We have a friend who occasionally brings us vegetable plants, as she has her own garden/farm thing where she cultivates plants to sell to restaurants. This time around, she brought us some tiny red and yellow tomatoes as well as some cucumbers. The tomatoes were easy to work with, the cucumbers less so. We're currently at the point where we're trying to figure out when it's time to pick them. Unlike store-bought plants we've dealt with in the past, our friend did not leave us any seed cards or other kind of information that could help us.

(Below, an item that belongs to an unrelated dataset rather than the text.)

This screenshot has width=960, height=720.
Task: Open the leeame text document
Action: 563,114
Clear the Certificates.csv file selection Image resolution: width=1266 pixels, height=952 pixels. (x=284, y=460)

The problem is that they're particularly prickly. The largest one, on the left, is probably ready by size alone. The picture on the right is one of several smaller ones. You can probably see a fair amount of spines, mostly near the bottom, but the entire fruits are positively covered in shiny barbs. It's not limited to the fruits themselves, though. The stalks and the leaves of the plant are also covered in coarse hairs that can even puncture our gardening gloves. If there was such thing as a cactus cucumber these may very well be it, haha, but I've actually heard of spiny cucumbers for a long time. Mom says these are worse than dealing with rosebushes.

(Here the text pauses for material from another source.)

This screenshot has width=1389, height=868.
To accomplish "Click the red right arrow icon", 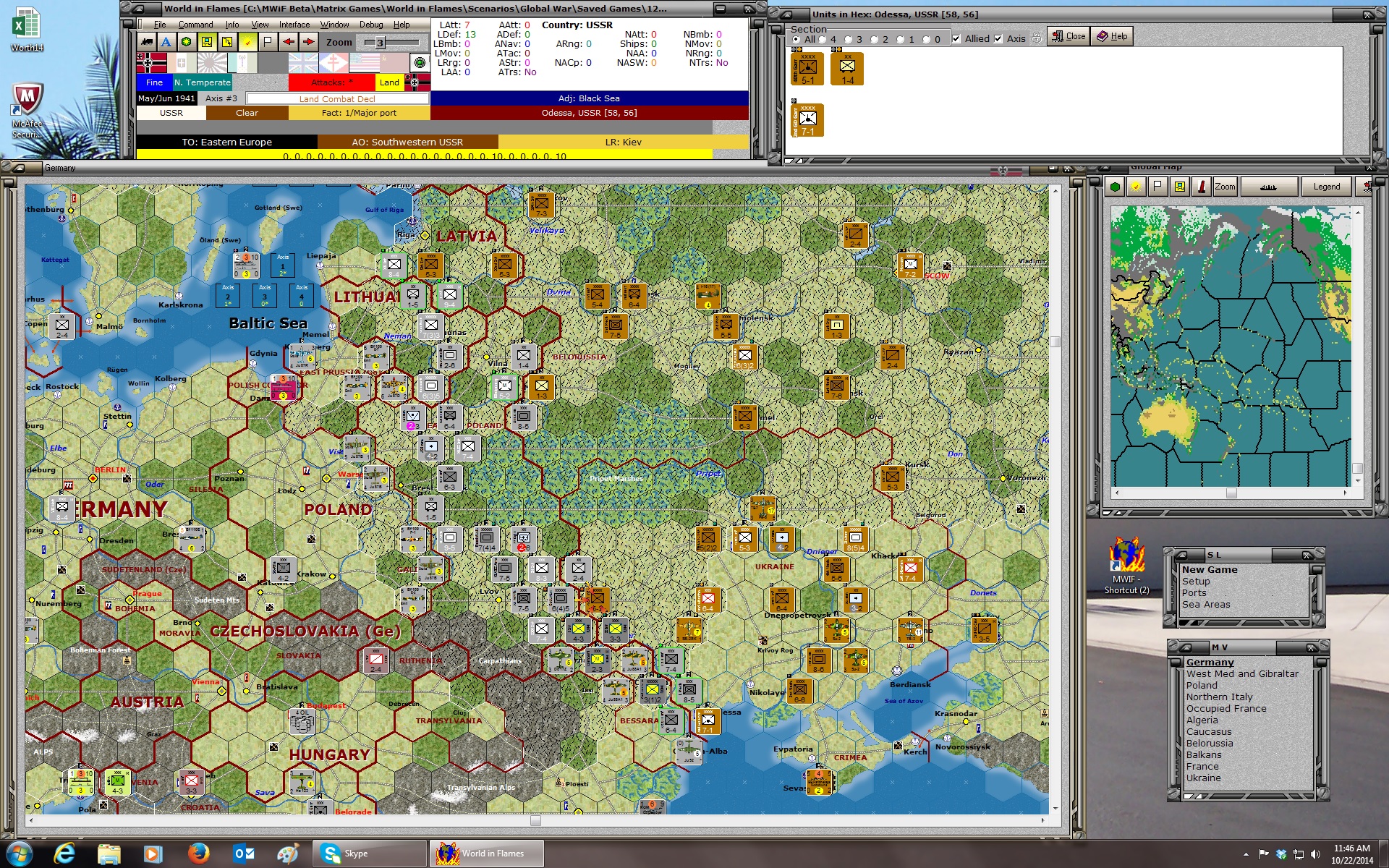I will pos(308,42).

A quick search online has shown up mostly ways of checking if a cucumber is ready to pick is by the firmness of grasp. This is decidedly not an option as I enjoy my hands being relatively smooth and hole-free, and thicker gloves mean I won't even be able to feel the fruit. Resources I've found on dealing with spiny cucumbers all seem to be about how to cook and peel them, not how to harvest them off the plant in the first place. So I ask, how might I ascertain that a cucumber is ready if it is too spiny to feel? With touch out of the question (lest there's a means to touch them without needle death), what means can we use to check on them and decide to snip them off the plant for eventual cookery?